Qualche bottiglia di spumante è già stata stappata negli spogliatoi dell'Olimpico dopo il 3-0 schiacciante sul Sassuolo. Il tecnico granata giura però che la concentrazione della squadra è ancora alta: "Un passo importante, una soddisfazione speciale - dice Ventura - che ha messo a tacere ombre e paure accese dopo la sconfitta di Pescara. La risposta sul campo è l’unica che conta ed è stata indiscutibile.

Il Torino ha battuto il Sassuolo, che fuori casa in tutto il campionato aveva perso soltanto a Verona e a Pescara. E ha vinto in maniera strepitosa, giocato, io credo, proprio da Toro. Da oggi però torniamo al nostro modo di lavorare ancora per una settimana, forse due. Speriamo una".

Il vantaggio sulle terze (l'accoppiata Sassuolo-Verona) è adesso di cinque punti a due giornate dal termine. "Il grosso è fatto, però non abbiamo ancora niente. Invece noi vogliamo tutto: vogliamo fare colorare la città di granata, vogliamo che le strade si riempiano, che le bandiere escano fuori dai cassetti. Era quello che mi chiedeva quest’estate ogni tifoso che m’incontrava: vogliamo solo poter essere di nuovo orgogliosi di essere granata.

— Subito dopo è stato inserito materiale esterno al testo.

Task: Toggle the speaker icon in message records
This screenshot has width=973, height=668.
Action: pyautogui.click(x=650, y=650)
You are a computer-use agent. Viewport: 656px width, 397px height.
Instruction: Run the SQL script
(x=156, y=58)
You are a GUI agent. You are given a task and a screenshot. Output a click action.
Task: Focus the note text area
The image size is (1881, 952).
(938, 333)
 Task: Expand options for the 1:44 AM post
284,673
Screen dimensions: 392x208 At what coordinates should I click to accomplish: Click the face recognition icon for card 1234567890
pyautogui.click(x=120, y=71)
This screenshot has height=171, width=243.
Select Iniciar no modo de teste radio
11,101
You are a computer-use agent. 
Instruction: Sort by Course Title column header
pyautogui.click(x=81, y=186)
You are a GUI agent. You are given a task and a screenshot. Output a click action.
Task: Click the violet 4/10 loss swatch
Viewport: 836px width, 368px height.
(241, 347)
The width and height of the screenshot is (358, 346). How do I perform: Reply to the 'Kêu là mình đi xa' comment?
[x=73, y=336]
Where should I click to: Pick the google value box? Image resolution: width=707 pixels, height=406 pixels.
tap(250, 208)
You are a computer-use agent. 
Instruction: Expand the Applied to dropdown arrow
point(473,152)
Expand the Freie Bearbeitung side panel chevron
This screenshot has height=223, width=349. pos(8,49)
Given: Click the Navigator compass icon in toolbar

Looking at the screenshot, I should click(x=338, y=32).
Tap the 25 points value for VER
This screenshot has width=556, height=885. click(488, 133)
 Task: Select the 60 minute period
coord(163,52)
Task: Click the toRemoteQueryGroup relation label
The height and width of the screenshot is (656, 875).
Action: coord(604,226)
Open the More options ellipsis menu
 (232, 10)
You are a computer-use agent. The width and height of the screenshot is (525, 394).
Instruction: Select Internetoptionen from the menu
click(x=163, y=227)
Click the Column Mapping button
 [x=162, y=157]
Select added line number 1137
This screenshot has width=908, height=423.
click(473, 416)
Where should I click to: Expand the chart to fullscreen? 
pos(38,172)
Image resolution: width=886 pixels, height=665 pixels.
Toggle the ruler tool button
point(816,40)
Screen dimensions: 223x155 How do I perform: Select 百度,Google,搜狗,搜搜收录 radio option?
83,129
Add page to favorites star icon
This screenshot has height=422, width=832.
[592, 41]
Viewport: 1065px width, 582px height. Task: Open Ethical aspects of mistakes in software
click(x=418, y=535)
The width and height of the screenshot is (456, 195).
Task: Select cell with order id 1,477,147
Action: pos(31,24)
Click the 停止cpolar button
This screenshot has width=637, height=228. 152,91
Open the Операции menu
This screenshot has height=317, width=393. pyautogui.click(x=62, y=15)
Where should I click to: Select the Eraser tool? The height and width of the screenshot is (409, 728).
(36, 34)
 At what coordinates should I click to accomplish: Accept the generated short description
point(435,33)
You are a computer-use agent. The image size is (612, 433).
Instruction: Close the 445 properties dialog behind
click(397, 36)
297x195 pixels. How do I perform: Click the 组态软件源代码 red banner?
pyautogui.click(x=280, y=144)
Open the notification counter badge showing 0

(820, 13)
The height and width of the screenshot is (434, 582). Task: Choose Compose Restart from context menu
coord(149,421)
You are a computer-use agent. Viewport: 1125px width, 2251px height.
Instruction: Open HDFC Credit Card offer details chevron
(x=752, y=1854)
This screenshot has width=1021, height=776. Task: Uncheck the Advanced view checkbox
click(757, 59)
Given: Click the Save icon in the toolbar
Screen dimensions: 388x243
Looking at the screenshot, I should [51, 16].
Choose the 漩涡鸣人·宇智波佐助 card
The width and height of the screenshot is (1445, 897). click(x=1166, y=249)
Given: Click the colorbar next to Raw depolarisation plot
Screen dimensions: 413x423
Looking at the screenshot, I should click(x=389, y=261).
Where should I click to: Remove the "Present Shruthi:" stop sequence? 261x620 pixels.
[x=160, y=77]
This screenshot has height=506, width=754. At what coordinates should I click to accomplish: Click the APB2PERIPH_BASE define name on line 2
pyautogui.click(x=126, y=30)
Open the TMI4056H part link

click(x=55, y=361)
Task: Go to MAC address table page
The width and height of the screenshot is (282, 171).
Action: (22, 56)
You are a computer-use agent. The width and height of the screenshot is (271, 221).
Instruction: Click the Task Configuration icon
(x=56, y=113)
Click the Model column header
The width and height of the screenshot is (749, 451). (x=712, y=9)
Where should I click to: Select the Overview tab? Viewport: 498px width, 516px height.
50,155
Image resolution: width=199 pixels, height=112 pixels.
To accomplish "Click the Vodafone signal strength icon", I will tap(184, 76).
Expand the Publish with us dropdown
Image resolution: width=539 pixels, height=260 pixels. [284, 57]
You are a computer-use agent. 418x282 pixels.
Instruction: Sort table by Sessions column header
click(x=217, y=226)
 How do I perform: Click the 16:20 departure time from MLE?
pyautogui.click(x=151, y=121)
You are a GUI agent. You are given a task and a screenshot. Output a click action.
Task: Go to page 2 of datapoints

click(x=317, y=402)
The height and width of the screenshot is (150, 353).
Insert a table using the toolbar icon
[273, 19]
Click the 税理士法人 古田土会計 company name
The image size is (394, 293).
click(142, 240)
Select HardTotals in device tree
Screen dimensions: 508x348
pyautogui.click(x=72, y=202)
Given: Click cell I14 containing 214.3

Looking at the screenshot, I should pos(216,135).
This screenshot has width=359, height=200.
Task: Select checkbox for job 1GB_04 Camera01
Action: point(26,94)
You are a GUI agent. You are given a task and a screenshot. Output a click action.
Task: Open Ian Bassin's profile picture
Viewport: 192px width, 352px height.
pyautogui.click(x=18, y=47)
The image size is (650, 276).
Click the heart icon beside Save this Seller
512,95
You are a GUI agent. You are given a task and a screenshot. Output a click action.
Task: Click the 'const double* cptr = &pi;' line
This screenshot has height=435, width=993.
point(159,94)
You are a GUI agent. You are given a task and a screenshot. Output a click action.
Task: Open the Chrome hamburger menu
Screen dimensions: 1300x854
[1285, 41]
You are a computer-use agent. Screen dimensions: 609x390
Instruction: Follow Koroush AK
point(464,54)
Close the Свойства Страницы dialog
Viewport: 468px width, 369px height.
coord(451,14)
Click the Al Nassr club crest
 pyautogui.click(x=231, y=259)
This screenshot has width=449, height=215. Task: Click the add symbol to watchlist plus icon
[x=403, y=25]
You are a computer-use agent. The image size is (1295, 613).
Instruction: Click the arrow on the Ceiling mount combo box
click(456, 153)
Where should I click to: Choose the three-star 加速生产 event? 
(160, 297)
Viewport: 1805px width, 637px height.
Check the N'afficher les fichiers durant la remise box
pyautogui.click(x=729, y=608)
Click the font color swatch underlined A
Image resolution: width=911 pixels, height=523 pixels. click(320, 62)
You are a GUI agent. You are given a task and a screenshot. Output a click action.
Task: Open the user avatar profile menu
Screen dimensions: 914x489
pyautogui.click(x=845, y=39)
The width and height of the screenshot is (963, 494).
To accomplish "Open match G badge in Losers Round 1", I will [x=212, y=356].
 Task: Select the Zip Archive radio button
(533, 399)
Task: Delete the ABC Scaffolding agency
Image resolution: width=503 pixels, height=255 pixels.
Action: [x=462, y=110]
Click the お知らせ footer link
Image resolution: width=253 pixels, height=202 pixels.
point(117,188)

Il merito è dei giocatori, ma anche di questo pubblico che fin dalla prima partita di coppa Italia è venuto in massa a sostenerci e non ha mai smesso. E contro il Sassuolo la gente e la squadra sono stati un tutt’uno: è la mia famosa promessa iniziale, riaccendere la cellula granata. Tutti assieme l’abbiamo riaccesa".